Open Access Highly Accessed Open Badges Research article

cis sequence effects on gene expression

Andrew W Bergen12*, Andrea Baccarelli34, Timothy K McDaniel5, Kenneth Kuhn5, Ruth Pfeiffer1, Jerry Kakol5, Patrick Bender6, Kevin Jacobs17, Bernice Packer178, Stephen J Chanock17 and Meredith Yeager178

Author Affiliations

1 Division of Cancer Epidemiology and Genetics, National Cancer Institute, National Institutes of Health, Bethesda, MD USA

2 Center for Health Sciences, Policy Division, SRI International, Menlo Park, CA USA

3 School of Public Health, Harvard University, Boston, MA USA

4 Molecular Epidemiology and Genetics, EPOCA Epidemiology Center, Maggiore Hospital, Mangiagalli and Regina Elena IRCCS Foundation & University of Milan, Milan, Italy

5 Illumina, San Diego, CA USA

6 Coriell Institute for Medical Research, Camden, NJ USA

7 Core Genotyping Facility, National Cancer Institute, Gaithersburg, MD USA

8 Science Applications International Corporation-National Cancer Institute (NCI), NCI-FCRDC, Frederick, MD USA

For all author emails, please log on.

BMC Genomics 2007, 8:296  doi:10.1186/1471-2164-8-296

Published: 29 August 2007



Sequence and transcriptional variability within and between individuals are typically studied independently. The joint analysis of sequence and gene expression variation (genetical genomics) provides insight into the role of linked sequence variation in the regulation of gene expression. We investigated the role of sequence variation in cis on gene expression (cis sequence effects) in a group of genes commonly studied in cancer research in lymphoblastoid cell lines. We estimated the proportion of genes exhibiting cis sequence effects and the proportion of gene expression variation explained by cis sequence effects using three different analytical approaches, and compared our results to the literature.
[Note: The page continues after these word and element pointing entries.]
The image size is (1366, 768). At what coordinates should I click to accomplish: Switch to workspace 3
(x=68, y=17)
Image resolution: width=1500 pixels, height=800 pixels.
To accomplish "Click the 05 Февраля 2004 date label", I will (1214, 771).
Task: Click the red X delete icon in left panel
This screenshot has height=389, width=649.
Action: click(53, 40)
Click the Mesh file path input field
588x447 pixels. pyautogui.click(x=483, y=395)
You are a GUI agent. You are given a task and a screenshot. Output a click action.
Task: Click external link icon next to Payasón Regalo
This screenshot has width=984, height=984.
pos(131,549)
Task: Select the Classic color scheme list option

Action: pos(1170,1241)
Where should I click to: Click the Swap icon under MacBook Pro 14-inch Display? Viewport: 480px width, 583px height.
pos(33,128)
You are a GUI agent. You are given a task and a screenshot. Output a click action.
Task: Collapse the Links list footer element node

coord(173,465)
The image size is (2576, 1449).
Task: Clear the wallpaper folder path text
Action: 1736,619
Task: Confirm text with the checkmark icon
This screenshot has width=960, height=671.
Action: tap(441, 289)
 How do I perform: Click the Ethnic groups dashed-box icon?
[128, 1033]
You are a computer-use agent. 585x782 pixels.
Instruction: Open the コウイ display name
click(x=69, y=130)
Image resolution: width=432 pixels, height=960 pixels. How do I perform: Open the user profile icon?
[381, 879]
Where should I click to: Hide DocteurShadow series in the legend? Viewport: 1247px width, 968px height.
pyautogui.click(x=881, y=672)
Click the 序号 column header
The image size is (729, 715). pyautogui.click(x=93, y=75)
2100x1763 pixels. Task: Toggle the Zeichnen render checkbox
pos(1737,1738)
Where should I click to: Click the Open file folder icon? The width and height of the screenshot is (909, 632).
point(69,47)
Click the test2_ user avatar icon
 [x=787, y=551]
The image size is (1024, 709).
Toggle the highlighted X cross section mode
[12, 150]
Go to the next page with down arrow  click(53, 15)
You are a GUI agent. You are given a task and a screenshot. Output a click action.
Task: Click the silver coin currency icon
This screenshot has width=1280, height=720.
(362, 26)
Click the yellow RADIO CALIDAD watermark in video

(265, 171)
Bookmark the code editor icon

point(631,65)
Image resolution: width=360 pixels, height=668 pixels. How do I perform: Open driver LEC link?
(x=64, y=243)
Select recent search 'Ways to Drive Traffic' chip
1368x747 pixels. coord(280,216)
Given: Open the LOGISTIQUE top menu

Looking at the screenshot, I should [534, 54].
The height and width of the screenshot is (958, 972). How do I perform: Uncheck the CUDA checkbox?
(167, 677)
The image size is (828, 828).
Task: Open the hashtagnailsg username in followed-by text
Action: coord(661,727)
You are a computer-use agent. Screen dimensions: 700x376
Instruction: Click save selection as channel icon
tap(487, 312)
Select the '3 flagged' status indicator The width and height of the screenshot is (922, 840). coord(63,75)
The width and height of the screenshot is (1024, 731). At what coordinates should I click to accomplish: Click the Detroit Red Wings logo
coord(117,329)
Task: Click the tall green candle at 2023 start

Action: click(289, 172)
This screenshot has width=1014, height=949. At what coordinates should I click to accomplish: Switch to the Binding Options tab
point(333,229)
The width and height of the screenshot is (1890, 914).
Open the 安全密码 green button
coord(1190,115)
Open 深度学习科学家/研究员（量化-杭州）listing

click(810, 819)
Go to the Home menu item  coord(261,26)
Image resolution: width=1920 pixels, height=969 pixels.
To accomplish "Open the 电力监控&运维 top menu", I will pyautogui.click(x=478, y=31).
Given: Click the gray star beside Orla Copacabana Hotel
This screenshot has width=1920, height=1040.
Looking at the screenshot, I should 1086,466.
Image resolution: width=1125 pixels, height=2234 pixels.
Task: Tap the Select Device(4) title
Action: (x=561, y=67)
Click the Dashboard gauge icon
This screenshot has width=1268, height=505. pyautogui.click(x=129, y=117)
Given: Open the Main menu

We generated gene expression profiling data at N = 697 candidate genes from N = 30 lymphoblastoid cell lines for this study and used available candidate gene resequencing data at N = 552 candidate genes to identify N = 30 candidate genes with sufficient variance in both datasets for the investigation of cis sequence effects. We used two additive models and the haplotype phylogeny scanning approach of Templeton (Tree Scanning) to evaluate association between individual SNPs, all SNPs at a gene, and diplotypes, with log-transformed gene expression. SNPs and diplotypes at eight candidate genes exhibited statistically significant (p < 0.05) association with gene expression. Using the literature as a "gold standard" to compare 14 genes with data from both this study and the literature, we observed 80% and 85% concordance for genes exhibiting and not exhibiting significant cis sequence effects in our study, respectively.


Based on analysis of our results and the extant literature, one in four genes exhibits significant cis sequence effects, and for these genes, about 30% of gene expression variation is accounted for by cis sequence variation. Despite diverse experimental approaches, the presence or absence of significant cis sequence effects is largely supported by previously published studies.